=== Given passage ===

Subject to the provisions of Paragraph 7(i) hereof, if Executive's employment by
the Company or any subsidiary thereof or successor thereto shall be subject to
an Involuntary Termination which occurs prior to a Change of Control or after
the date which is two years after a Change of Control occurs, then the Company
will, as additional compensation for services rendered to the Company (including
its subsidiaries), pay to Executive the following amounts (subject to any
applicable payroll or other taxes required to be withheld and any employee
benefit premiums) and take the following actions after the last day of
Executive's employment with the Company:

                                       3

<PAGE>

            (a) Pay Executive the Monthly Severance Amount on the first day of
each month throughout the Severance Period.

            (b) Cause Executive and those of his dependents (including his
spouse) who were covered under the Company's medical and dental benefit plans on
the day prior to Executive's Involuntary Termination to continue to be covered
under such plans throughout the Severance Period, without any cost to Executive;
provided, however, that (i) such coverage shall terminate if and to the extent
Executive becomes eligible to receive medical and dental coverage from a
subsequent employer (and any such eligibility shall be promptly reported to the
Company by Executive) and (ii) if Executive (and/or his spouse) would have been
entitled to retiree medical and/or dental coverage under the Company's plans had
he voluntarily retired on the date of such Involuntary Termination, then such
retiree coverages shall be continued as provided under such plans.

      4. TERMINATION WITHIN TWO YEARS AFTER A CHANGE OF CONTROL. If Executive's
employment by the Company or any subsidiary thereof or successor thereto shall
be subject to an Involuntary Termination which occurs within two years after the
date upon which a Change of Control occurs, then the Company will, as additional
compensation for services rendered to the Company (including its subsidiaries),
pay to Executive the following amounts (subject to any applicable payroll or
other taxes required to be withheld and any employee benefit premiums) and take
the following actions after the last day of Executive's employment with the
Company:

            (a) Pay Executive a lump sum cash payment in an amount equal to the
Severance Amount on or before the fifth day after the last day of Executive's
employment with the Company.

            (b) Cause Executive and those of his dependents (including his
spouse) who were covered under the Company's medical and dental benefit plans on
the day prior to Executive's Involuntary Termination to continue to be covered
under such plans throughout the Severance Period, without any cost to Executive;
provided, however, that (i) such coverage shall terminate if and to the extent
Executive becomes eligible to receive medical and dental coverage from a
subsequent employer (and any such eligibility shall be promptly reported to the
Company by Executive) and (ii) if Executive (and/or his spouse) would have been
entitled to retiree medical and/or dental coverage under the Company's plans had
he voluntarily retired on the date of such Involuntary Termination, then such
retiree coverages shall be continued as provided under such plans.

            (c) Cause any and all outstanding options to purchase common stock
of the Company and any and all restricted stock which have not become
nonforfeitable held by Executive to become immediately exercisable and
nonforfeitable in full; and cause Executive's accrued benefits under any and all
nonqualified deferred compensation plans sponsored by the Company to become
immediately nonforfeitable.

=== Exercise data ===
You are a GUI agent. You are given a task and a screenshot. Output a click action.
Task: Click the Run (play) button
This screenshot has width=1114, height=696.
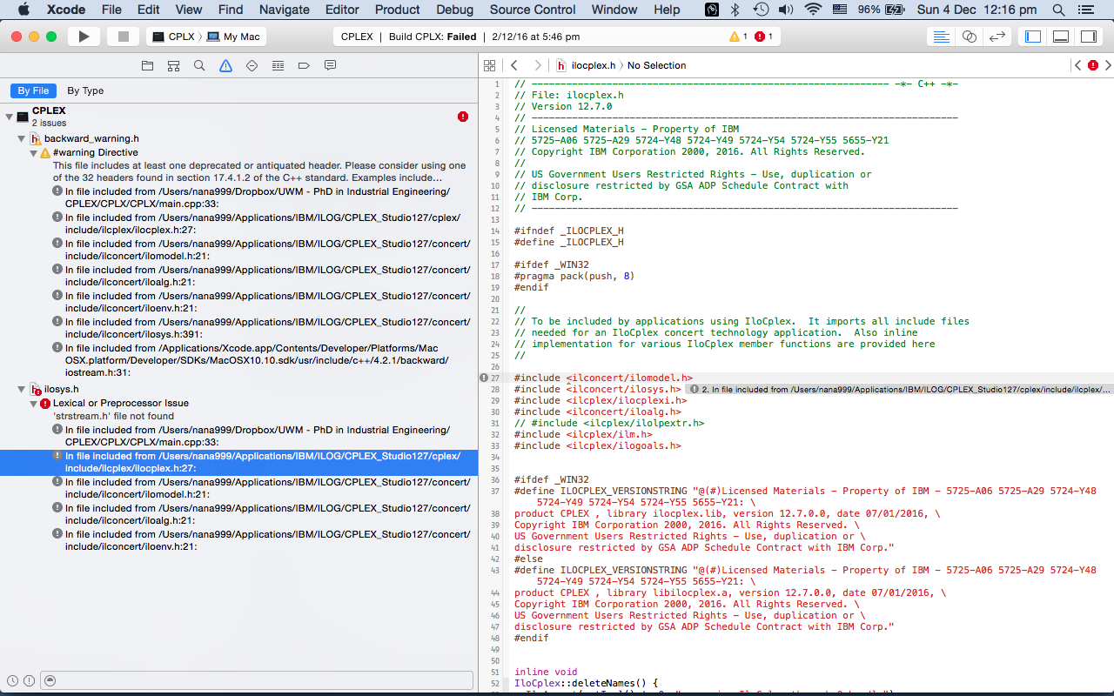tap(84, 37)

=== Work required ===
In the severance text, please state the deadline for the lump sum payment of the Severance Amount when the Involuntary Termination occurs within two years after a Change of Control. The lines are separate material and don't relate to the text.

=== Reply ===
On or before the fifth day after the last day of Executive's employment with the Company.